§ **Texte**:
Khaled, moi, vous et nous tous avons plus que jamais besoin de nous abreuver à cette source-là.
Il me plaît que cette pensée lumineuse, résolument humaniste ait été véhiculée dans une partie du monde dont il ne nous vient aujourd’hui que des images de violence, de destruction et de désolation, nous faisant oublier que dans ce tableau sombre, il y a peut-être une lueur d’humanité que nous devons aider à maintenir vivante.
Tammam Al-Ramadan, vous avez créé le Wadj Ensemble avec quatre autres musiciens en exil dont Khaled Alhafez, partenaire d’Abdelmalek Kadi dans Le Jardin des roses. Vous êtes maintenant le porte-parole du groupe. Parlez-moi un peu de vous.
Tammam Al-Ramadan : En 2010, à Alep, j’ai rencontré le chanteur syrien Khaled Alhafez. C’était mon voisin. Il connaissait très bien la musique traditionnelle de la ville d’Alep, une musique soufie, essentiellement orale, très originale et réputée dans le monde entier. C’est là qu’est née l’envie de créer un groupe musical essentiellement basé sur la connaissance et la transmission de ce répertoire classique, traditionnel.
La Syrie, et particulièrement Alep, est un haut lieu de tradition musicale au Moyen-Orient. Au Xe siècle, Alep devient la capitale de l’émir Saîf al-Dawla, mécène qui recueille le plus illustre savant musicologue de l’Islam médiéval, Fârâbî (auteur du fondamental Kitâb al-mûsîqî al-kabîr – « Grand Livre de la musique »). Au XVIIIe siècle, Alep et Damas étaient des points de passage du commerce vers l’Iran et l’Inde, et des grands centres administratifs. La musique, très présente, est traversée par de multiples influences profane et religieuses: rites syriaques, byzantins, turcs, arabes, soufis… Le répertoire est extrêmement riche. La musique syriaque est fondée sur une multitude de modes encore peu connus en Occident. Le chant, lui, est caractérisé par d’incroyables vocalises improvisées, une forme unique, qui s’est transmise oralement depuis le IVe siècle.
Il me plaît que cette pensée lumineuse, résolument humaniste ait été véhiculée dans une partie du monde dont il ne nous vient aujourd’hui que des images de violence, de destruction et de désolation.

§ **Données fournies**:

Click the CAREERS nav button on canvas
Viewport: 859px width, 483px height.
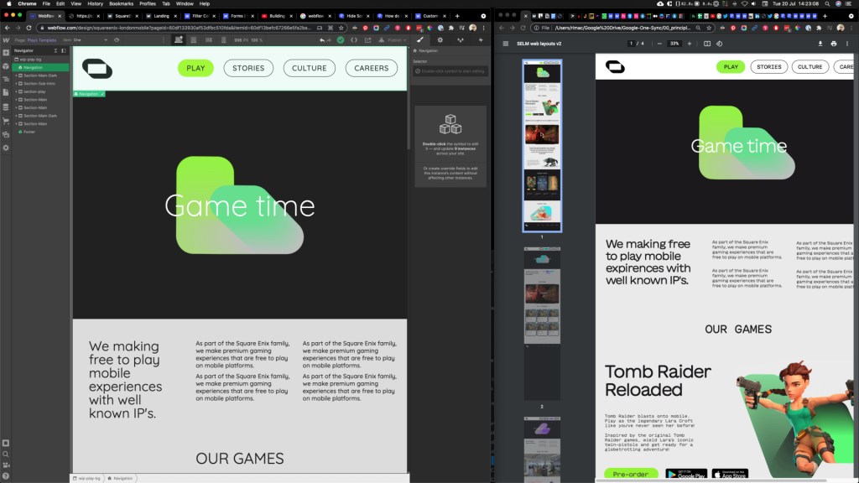click(x=371, y=68)
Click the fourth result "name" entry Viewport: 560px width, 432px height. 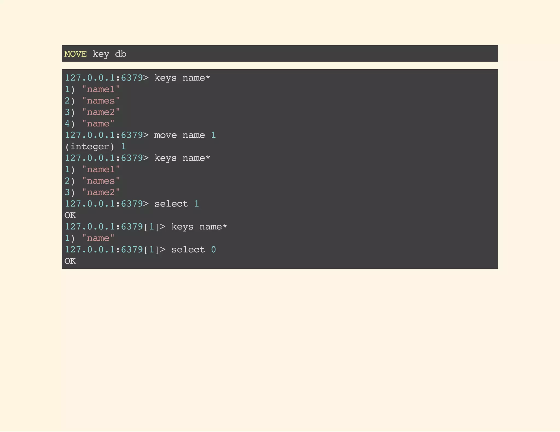click(x=98, y=124)
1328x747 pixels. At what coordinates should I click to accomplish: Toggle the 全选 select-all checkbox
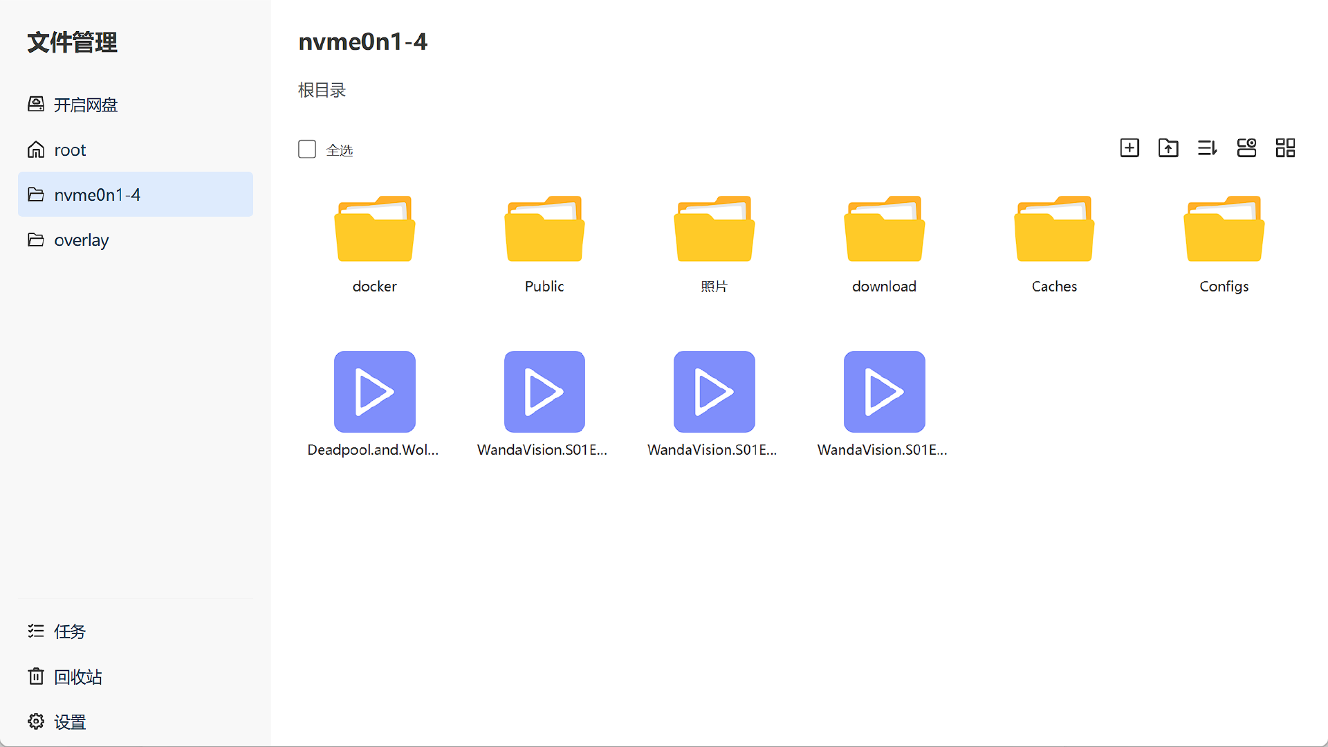[x=307, y=150]
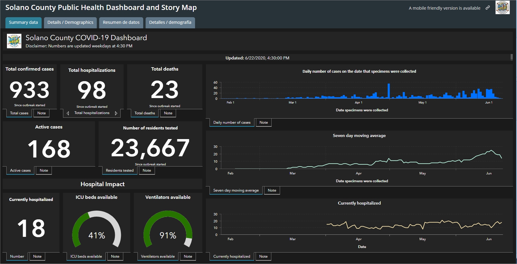Open the Summary data tab

click(x=23, y=23)
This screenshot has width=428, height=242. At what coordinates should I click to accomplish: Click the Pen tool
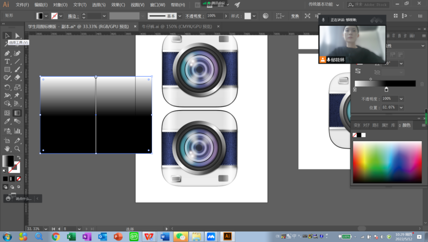coord(7,53)
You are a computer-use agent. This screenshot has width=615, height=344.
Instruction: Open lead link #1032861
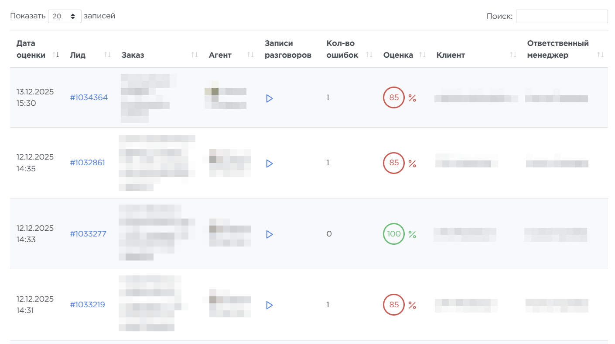[x=87, y=163]
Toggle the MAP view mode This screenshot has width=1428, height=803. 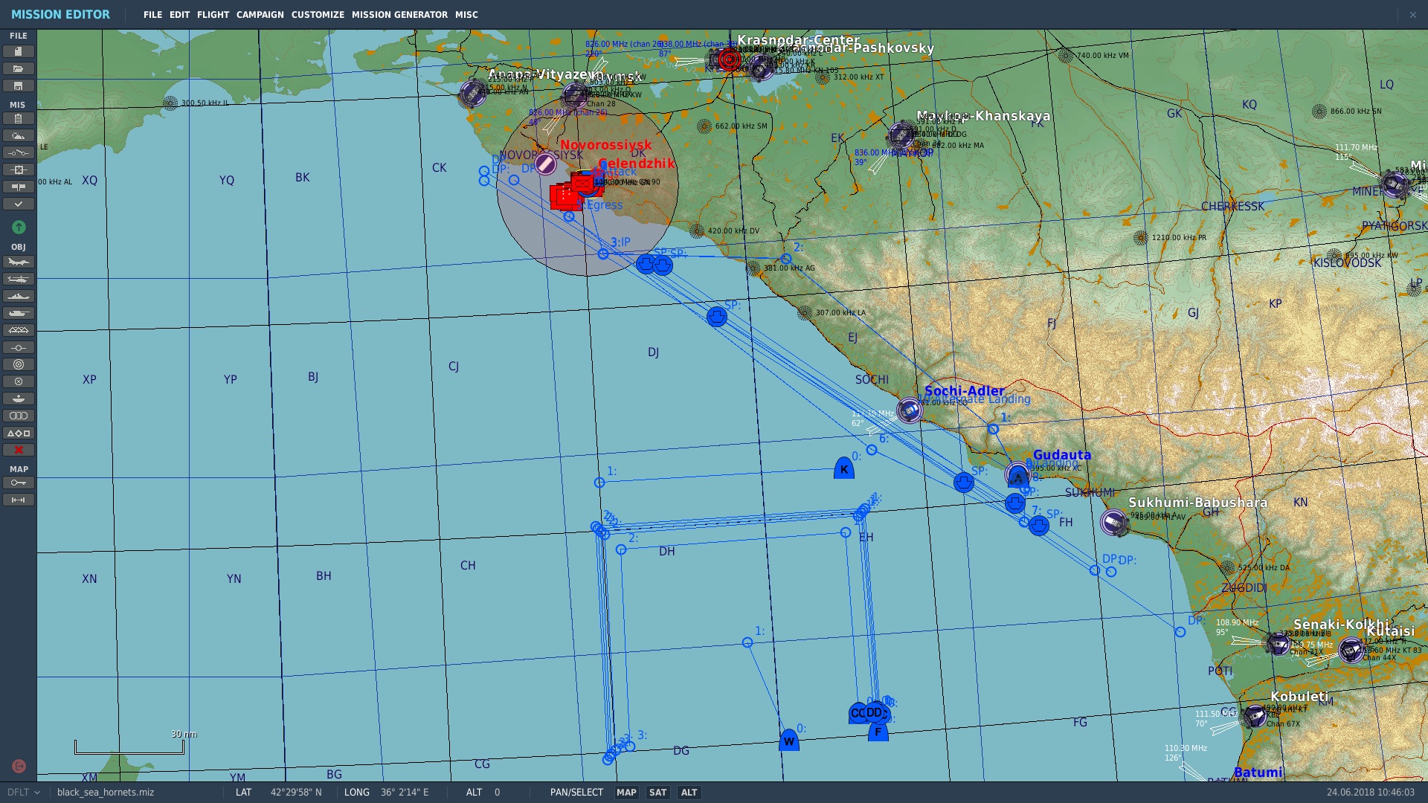(626, 793)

§ **Consigne 1**: Transcrivez en liste JSON de chaînes, une chaîne par ligne et sans les lignes vides, les lignes des enregistrements allant de la ligne contenant "1328x747 pixels. At" jusqu'à la ligne contenant "[x=87, y=163]" incluse. Omettez les images dans votre réponse.
§ **Consigne 2**: Poursuivez le texte sur la tradition musicale d'Alep à partir de l'endroit où il s'arrête.
Les enregistrements n'ont aucun lien avec le texte.

§ **Réponse 1**:
[
  "1328x747 pixels. At what coordinates should I click to accomplish: Toggle the 全选 select-all checkbox",
  "[x=307, y=150]",
  "Open the Summary data tab",
  "click(x=23, y=23)",
  "This screenshot has width=428, height=242. At what coordinates should I click to accomplish: Click the Pen tool",
  "coord(7,53)",
  "You are a computer-use agent. This screenshot has width=615, height=344.",
  "Instruction: Open lead link #1032861",
  "[x=87, y=163]"
]

§ **Réponse 2**:
À Alep, dans chaque famille, il y a au moins un musicien. Les concerts et les lieux de formation sont nombreux, et la ville est connue pour son redoutable public de mélomanes. L’héritage du passé est très vivant – je devrais dire était très vivant, car la guerre a tout arrêté.
Et le Wajd Ensemble?
J’ai donc baigné dans cet environnement musical. Mon père était musicien. Je joue du ney (flûte) comme lui. En 2010, j’ai terminé mes études musicales à l’Institut arabe oriental d’Alep et j’y ai été engagé comme professeur musicien. C’est cette année-là qu’on a commencé à travailler à quatre. Juste des répétitions, beaucoup de répétitions. En 2012, on a eu la chance d’être engagés à l’opéra de Damas et nous y sommes allés en tant que groupe. Wajd était né.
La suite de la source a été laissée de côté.